## Dataset entries
=== Begin Enclosure ===

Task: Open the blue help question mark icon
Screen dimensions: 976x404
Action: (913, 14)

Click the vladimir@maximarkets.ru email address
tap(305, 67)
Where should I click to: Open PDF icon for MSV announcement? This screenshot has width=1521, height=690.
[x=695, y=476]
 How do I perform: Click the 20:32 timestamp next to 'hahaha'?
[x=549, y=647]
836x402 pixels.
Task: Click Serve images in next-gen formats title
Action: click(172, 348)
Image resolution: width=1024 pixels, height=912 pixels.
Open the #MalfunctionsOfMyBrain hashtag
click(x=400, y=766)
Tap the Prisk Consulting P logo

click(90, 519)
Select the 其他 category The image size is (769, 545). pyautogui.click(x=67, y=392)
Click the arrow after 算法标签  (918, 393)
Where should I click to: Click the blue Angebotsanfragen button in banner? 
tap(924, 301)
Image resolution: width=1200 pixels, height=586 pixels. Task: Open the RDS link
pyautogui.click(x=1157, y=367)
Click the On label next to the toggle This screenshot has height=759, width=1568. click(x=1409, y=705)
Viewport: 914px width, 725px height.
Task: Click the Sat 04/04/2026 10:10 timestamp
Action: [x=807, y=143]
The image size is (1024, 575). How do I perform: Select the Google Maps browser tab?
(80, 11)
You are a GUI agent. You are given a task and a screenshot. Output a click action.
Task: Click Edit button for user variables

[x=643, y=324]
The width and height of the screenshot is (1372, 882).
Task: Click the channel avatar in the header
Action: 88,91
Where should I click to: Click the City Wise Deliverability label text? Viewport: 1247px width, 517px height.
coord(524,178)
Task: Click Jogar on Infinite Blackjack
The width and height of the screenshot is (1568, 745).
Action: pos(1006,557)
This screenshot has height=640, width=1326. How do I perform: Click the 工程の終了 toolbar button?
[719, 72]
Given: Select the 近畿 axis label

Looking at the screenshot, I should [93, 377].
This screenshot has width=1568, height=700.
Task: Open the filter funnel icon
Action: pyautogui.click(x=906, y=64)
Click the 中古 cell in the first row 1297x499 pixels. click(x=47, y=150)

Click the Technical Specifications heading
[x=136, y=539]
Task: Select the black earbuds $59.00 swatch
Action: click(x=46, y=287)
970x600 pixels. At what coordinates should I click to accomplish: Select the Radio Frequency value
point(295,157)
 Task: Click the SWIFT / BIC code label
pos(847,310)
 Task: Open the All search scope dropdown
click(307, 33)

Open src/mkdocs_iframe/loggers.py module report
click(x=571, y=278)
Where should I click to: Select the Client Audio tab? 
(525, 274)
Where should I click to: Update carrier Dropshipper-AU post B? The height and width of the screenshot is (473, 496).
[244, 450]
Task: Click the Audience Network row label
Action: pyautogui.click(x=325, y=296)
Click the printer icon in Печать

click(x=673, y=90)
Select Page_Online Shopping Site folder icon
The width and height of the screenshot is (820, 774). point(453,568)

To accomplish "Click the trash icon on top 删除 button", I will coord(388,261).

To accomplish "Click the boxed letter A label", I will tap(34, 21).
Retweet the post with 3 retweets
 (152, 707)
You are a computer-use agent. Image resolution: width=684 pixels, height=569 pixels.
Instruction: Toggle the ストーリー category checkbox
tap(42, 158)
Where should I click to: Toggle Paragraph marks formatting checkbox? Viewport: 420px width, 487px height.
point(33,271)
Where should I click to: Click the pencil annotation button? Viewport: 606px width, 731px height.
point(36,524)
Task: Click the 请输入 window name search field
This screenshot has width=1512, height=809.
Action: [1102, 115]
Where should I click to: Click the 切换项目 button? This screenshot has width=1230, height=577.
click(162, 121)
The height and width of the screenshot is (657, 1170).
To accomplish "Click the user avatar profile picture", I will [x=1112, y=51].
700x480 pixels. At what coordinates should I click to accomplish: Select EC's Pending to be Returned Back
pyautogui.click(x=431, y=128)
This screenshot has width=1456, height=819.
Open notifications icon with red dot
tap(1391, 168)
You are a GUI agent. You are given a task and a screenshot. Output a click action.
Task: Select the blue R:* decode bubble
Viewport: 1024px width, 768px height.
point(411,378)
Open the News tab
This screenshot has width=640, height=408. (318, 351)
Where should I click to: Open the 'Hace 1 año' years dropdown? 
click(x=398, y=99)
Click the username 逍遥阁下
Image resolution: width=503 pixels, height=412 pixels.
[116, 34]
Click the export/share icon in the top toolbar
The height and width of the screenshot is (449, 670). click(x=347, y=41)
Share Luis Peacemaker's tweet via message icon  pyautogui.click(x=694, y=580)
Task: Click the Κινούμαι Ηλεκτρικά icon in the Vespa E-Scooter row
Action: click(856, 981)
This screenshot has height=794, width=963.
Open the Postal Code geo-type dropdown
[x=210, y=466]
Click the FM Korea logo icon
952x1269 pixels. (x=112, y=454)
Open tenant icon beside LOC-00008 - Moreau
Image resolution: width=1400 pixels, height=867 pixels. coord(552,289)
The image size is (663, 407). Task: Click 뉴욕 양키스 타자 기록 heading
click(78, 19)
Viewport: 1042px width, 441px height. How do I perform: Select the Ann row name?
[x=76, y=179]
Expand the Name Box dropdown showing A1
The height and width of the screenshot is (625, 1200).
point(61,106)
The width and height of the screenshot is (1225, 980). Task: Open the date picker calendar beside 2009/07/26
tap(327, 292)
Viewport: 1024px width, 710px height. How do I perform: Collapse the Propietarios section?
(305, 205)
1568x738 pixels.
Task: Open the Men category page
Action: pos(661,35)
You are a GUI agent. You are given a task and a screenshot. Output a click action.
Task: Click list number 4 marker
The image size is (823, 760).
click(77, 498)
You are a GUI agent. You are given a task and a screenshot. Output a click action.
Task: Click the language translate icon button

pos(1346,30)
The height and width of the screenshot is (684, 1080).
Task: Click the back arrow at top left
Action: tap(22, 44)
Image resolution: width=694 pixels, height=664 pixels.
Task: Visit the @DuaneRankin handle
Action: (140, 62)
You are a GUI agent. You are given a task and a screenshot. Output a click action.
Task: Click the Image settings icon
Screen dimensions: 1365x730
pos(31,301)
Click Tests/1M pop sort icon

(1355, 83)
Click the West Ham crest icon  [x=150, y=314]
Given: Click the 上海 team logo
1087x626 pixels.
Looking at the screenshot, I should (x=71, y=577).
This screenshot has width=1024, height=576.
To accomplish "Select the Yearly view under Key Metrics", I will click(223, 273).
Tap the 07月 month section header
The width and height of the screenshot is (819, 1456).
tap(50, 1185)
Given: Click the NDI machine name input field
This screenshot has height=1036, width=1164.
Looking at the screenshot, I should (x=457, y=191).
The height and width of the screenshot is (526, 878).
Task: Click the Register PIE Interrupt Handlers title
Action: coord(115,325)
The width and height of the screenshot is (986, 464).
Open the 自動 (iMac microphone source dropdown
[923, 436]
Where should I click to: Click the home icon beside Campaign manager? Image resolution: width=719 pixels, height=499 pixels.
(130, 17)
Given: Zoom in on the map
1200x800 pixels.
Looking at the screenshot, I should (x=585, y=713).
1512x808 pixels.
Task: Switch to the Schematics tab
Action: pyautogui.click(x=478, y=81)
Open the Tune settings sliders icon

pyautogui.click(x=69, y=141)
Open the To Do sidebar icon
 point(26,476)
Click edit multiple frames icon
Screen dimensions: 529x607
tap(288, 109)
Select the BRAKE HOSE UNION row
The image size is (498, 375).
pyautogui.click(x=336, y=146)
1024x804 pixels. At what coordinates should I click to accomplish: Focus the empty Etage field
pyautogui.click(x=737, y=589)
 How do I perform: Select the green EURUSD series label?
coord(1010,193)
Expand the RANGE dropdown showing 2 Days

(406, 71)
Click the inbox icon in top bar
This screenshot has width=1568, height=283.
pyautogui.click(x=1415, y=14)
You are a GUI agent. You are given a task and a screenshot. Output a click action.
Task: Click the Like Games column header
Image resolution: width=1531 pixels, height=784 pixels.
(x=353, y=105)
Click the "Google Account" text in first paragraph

=== End Enclosure ===

## Exercise
The count of lines above that include the string "will" is the sole expected answer.

## Result below
4